CARNEGIE INTERNATIONAL 2004
The 54th Carnegie International opens at the Carnegie Museum of Art in Pittsburgh, Oct. 9, 2004-Mar. 20, 2005. The show is organized by curator Laura Hoptman with advice from a committee that includes Chicago MCA curator Francesco Bonami, Museum of Modern Art drawings curator Gary Garrels, Tokyo-based art critic Midori Matsui, Mexican art critic and Tate Modern adjunct curator Cuauhtemoc Medina and artist Rirkrit Tiravanija.
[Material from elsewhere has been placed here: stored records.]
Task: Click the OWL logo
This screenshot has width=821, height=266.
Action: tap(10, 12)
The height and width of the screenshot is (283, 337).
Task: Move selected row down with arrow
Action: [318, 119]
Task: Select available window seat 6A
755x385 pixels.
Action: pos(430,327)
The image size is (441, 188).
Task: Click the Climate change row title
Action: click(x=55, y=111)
Artists in the show are Tomma Abts, Pawel Althamer, Francis Alys, Karin Andersson, Chiho Aoshima, Kaoru Arima, Kutlug Ataman, Dimitrije Basicevic, John Bock, Lee Bontecou, Robert Breer, Fernando Bryce, Kathy Butterfly, Maurizio Cattelan, Paul Chan, Anne Chu, Robert Crumb, Jeremy Deller, Philip-Lorca Dicorcia, Peter Doig, Trisha Donnelly, Harun Farocki, Saul Fletcher, Isa Genzken, Mark Grotjahn, Rachel Harrison, Carsten Holler, Katarzyna Kozra, Jim Lambie, Julie Mehretu, Senga Nengudi, Araya Rasdjarmrearnsook, Neo Rauch, Nick Relph and Oliver Payne, Ugo Rondinone, Eva Rothschild and Yang Fudong.
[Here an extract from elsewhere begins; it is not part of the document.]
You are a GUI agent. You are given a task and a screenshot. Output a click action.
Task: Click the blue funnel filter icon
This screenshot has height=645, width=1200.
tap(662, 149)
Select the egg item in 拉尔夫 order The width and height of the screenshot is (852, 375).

SITE SANTA FE INTERNATIONAL SITE Santa Fe's Fifth International Biennial, everyone's favorite exhibition opening in the desert in the middle of summer, July 18, 2004-Jan. 9, 2005, is organized by Robert Storr and titled "Disparities and Deformations: Our Grotesque." A preliminary list of the artists in the show includes Ricci Albenda, Louise Bourgeois, Charles Burns, Francesco Clemente, Bruce Conner, Robert Crumb, John Currin, Carroll Dunham, James Esber, Inka Essenhigh, Tom Friedman, Ellen Gallagher, Robert Gober, Douglas Gordon, Mark Greenwold, Lyle Ashton Harris, Jasper Johns, Kim Jones, Mike Kelley, Maria Lassnig, Sherrie Levine, Christian Marclay, Paul McCarthy, Jennifer and Kevin McCoy, Elizabeth Murray, Bruce Nauman, Hermann Nitsch, Jim Nutt, Tony Oursler, Gary Panter, Lamar Peterson, Raymond Pettibon, Lari Pittman, Sigmar Polke, Neo Rauch, Alexander Ross, Susan Rothenberg, Peter Saul, Jenny Saville, Thomas Schütte, Jim Shaw, Cindy Sherman, Laurie Simmons, Fred Tomaselli, Adriana Varejão, Davor Vrankiè, Kara Walker, John Waters, John Wesley, Franz West and Lisa Yuskavage.
BECK'S FUTURES WINNER
The 65,000 Beck's Futures Award for 2004 has gone to 33-year-old video artist Saskia Olde Wolbers. The prize was presented by Yoko Ono, who designed a limited edition Beck's bottle to commemorate the occasion, at the Institute of Contemporary Arts in London. Wolbers, a Chelsea College of Art & Design grad who is represented by Maureen Paley/Interim Art, makes a single surreal narrative video installation each year. Doug Fishbone, a post-graduate student at Goldsmiths College, won the Beck's Futures Student Prize for Film and Video.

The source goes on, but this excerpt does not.